Review - The Left Handed Woman (1978)

Novelist Peter Handke's humane, gently inspiring directorial debut (which he adapted from his short novel) follows Marianne (Édith Clever), a German expatriate and housewife living a sleepy life in a Parisian suburb with her husband Bruno (Bruno Ganz) and their son Stefan. The morning after welcoming Bruno back from a business trip and spending the night at a hotel, Marianne suddenly and plainly demands that he move out of their home at once, and leave her to raise the boy alone. Ignoring the bewildered protestations of her husband, she rearranges her house, resumes her career as a translator, and shakily at first, but with increased resolve as the film wears on, re-learns how to live for herself.
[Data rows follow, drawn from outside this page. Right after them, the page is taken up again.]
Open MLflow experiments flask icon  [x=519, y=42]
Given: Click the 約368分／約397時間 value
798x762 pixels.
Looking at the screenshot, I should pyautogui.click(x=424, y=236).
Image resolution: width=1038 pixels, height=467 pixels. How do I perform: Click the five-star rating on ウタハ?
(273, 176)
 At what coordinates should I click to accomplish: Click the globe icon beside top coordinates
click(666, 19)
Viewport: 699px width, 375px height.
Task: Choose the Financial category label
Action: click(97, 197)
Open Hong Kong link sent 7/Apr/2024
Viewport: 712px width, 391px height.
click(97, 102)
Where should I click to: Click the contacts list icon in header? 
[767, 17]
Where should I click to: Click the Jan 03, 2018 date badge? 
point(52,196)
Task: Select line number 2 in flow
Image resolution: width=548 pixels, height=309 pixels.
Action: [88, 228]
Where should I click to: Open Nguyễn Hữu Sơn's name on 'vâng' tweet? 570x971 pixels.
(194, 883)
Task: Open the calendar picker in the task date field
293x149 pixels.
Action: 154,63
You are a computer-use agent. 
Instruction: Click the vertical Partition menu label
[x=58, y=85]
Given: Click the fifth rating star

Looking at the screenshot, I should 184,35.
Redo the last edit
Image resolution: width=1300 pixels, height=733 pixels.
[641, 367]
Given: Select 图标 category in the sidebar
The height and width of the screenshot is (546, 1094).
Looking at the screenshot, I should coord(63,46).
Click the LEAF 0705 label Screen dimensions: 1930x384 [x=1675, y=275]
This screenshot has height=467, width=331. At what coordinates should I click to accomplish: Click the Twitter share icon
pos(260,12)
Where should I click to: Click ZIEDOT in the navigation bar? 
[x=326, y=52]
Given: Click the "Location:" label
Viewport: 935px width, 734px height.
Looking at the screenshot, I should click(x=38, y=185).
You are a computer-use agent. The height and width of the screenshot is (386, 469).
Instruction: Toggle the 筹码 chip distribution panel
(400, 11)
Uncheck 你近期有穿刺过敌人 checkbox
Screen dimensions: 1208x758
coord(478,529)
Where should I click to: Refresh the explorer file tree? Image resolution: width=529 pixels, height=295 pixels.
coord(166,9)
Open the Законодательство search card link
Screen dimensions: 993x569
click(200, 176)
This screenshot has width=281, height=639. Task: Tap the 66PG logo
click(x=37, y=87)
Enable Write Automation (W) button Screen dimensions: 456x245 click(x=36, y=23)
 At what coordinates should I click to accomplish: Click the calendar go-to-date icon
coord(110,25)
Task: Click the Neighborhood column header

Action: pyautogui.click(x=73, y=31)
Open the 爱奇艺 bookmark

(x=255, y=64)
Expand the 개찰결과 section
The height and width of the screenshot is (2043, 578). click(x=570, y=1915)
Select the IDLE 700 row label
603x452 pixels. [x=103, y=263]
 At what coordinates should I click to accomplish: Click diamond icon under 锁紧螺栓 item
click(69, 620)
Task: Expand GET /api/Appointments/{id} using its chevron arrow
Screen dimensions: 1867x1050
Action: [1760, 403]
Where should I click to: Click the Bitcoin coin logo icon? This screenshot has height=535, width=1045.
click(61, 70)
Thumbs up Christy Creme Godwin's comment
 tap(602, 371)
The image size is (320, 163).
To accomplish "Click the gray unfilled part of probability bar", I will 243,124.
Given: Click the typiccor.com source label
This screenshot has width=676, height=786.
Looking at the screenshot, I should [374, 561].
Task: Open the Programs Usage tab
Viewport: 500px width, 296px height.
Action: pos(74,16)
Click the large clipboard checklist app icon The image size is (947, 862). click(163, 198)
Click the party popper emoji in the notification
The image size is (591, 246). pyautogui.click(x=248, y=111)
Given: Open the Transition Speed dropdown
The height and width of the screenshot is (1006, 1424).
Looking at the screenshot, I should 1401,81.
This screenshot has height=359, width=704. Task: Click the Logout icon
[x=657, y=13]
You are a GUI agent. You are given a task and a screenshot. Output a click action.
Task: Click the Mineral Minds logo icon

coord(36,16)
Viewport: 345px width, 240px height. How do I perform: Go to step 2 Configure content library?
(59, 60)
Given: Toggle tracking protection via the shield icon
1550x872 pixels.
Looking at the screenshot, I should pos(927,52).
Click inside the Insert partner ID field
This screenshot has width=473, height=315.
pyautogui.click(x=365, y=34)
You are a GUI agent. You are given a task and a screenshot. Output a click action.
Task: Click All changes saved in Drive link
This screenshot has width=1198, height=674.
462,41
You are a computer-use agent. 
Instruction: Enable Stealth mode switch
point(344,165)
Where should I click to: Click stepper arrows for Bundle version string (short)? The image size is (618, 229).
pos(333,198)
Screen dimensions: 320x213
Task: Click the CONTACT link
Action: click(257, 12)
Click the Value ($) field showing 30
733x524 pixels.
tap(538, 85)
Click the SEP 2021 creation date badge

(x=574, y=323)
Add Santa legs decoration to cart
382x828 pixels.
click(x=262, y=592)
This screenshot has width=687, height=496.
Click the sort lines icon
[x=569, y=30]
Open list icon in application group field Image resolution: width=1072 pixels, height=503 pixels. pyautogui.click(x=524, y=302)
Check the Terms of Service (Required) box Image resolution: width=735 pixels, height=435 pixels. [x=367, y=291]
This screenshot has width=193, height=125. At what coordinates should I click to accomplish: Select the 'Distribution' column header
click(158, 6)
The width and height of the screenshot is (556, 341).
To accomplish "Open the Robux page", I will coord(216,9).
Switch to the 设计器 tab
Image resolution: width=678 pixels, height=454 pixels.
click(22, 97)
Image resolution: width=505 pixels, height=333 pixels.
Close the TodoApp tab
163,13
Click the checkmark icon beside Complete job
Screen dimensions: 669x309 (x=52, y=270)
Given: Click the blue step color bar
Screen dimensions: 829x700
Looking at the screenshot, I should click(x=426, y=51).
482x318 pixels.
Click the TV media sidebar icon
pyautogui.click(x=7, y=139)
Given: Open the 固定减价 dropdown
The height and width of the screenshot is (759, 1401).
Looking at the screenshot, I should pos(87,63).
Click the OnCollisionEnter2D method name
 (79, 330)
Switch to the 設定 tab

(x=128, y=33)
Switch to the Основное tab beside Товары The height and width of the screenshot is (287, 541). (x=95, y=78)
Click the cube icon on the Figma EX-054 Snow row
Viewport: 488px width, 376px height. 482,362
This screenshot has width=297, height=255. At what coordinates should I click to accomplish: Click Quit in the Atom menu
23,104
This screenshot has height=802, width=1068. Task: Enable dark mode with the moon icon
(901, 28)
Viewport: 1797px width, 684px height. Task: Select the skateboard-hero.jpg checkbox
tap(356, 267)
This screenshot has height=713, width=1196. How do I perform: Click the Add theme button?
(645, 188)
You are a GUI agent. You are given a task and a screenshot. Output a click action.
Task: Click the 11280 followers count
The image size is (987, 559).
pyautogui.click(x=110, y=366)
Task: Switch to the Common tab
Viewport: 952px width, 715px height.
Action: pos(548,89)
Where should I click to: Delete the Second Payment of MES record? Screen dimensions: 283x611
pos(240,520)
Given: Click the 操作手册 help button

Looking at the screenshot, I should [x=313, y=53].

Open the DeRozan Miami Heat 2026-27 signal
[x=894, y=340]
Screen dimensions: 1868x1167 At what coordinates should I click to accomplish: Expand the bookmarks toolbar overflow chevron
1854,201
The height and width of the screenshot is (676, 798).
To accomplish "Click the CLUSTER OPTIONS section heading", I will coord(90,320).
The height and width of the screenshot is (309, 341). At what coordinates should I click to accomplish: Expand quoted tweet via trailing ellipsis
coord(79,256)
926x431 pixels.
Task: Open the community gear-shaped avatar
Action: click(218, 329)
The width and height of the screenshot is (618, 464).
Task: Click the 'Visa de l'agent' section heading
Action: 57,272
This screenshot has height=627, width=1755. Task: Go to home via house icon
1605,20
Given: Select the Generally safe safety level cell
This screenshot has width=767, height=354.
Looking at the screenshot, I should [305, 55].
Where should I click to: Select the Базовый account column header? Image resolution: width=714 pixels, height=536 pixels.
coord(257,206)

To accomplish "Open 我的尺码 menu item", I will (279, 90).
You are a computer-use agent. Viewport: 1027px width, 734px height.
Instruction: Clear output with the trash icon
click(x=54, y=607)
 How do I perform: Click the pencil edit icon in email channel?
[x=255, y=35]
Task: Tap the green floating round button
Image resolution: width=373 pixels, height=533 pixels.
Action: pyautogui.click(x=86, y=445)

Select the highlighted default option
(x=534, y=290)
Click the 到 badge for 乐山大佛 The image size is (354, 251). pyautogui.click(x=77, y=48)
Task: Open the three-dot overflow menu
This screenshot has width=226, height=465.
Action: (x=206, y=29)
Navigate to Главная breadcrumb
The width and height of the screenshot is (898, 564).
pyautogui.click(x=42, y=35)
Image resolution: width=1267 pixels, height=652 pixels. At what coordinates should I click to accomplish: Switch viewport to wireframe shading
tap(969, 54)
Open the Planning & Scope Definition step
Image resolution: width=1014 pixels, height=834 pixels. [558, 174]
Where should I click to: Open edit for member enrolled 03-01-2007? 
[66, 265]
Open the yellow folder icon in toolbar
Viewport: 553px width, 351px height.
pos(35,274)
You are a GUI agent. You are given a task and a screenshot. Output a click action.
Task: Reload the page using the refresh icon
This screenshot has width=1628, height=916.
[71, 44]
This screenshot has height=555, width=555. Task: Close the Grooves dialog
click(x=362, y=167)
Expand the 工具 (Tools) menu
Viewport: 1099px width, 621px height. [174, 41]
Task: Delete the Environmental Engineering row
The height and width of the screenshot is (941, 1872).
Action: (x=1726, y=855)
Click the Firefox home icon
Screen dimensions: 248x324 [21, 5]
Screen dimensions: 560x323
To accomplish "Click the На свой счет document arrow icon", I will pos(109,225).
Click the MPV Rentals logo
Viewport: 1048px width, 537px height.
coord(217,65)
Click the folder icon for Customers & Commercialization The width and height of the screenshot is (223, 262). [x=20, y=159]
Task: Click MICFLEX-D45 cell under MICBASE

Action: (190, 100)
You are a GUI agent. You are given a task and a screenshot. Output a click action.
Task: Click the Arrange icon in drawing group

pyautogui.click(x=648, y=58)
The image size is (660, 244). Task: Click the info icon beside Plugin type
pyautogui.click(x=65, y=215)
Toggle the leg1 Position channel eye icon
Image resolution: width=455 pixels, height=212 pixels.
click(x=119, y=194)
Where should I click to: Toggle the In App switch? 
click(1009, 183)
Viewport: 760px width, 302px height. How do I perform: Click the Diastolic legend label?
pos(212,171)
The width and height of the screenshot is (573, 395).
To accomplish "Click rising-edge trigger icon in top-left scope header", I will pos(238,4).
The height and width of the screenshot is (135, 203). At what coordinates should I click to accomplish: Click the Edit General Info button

For his first feature, Handke leans heavily on two of his cinematic idols for inspiration, close collaborator Wim Wenders and Japanese filmmaker Yasujiro Ozu. From Wenders, he borrows regular actors Ganz and Rüdiger Vogler (in a charming cameo as himself), the longstanding cinematographer/ editor tandem of Robby Müller and Peter Przygodda, and the continental European milieu the two directors belonged to in the 1970's. Like the loners that populate Wenders' efforts of the period, Handke's protagonist is trapped between cultures, taken to bouts of silent introspection and wandering in search of some elusive place of belonging. Ozu, still a cult figure at the time, is lovingly referenced, twice overtly (Marianne sees his silent feature 'Tokyo Chorus' in a cinema, and a portrait of his face adorns her living room wall) and more subtly throughout the film (in the placid transitional shots, pervasiveness of trains, and the understated familial themes).

Homage aside, Handke proves himself a gifted visual storyteller with a painterly eye for tableaux, and a singular, almost rhythmic editing style. He bathes the still interiors and chilled, early-spring townscapes in golden sunlight and ponderous shadows, and utilizes clattering trains and brusque cuts like punctuation to underscore his heroine's ordeal. In its best stretches, the author turned filmmaker achieves a wordless beauty, refreshingly free of elucidation or psychology, that belies his literary calling.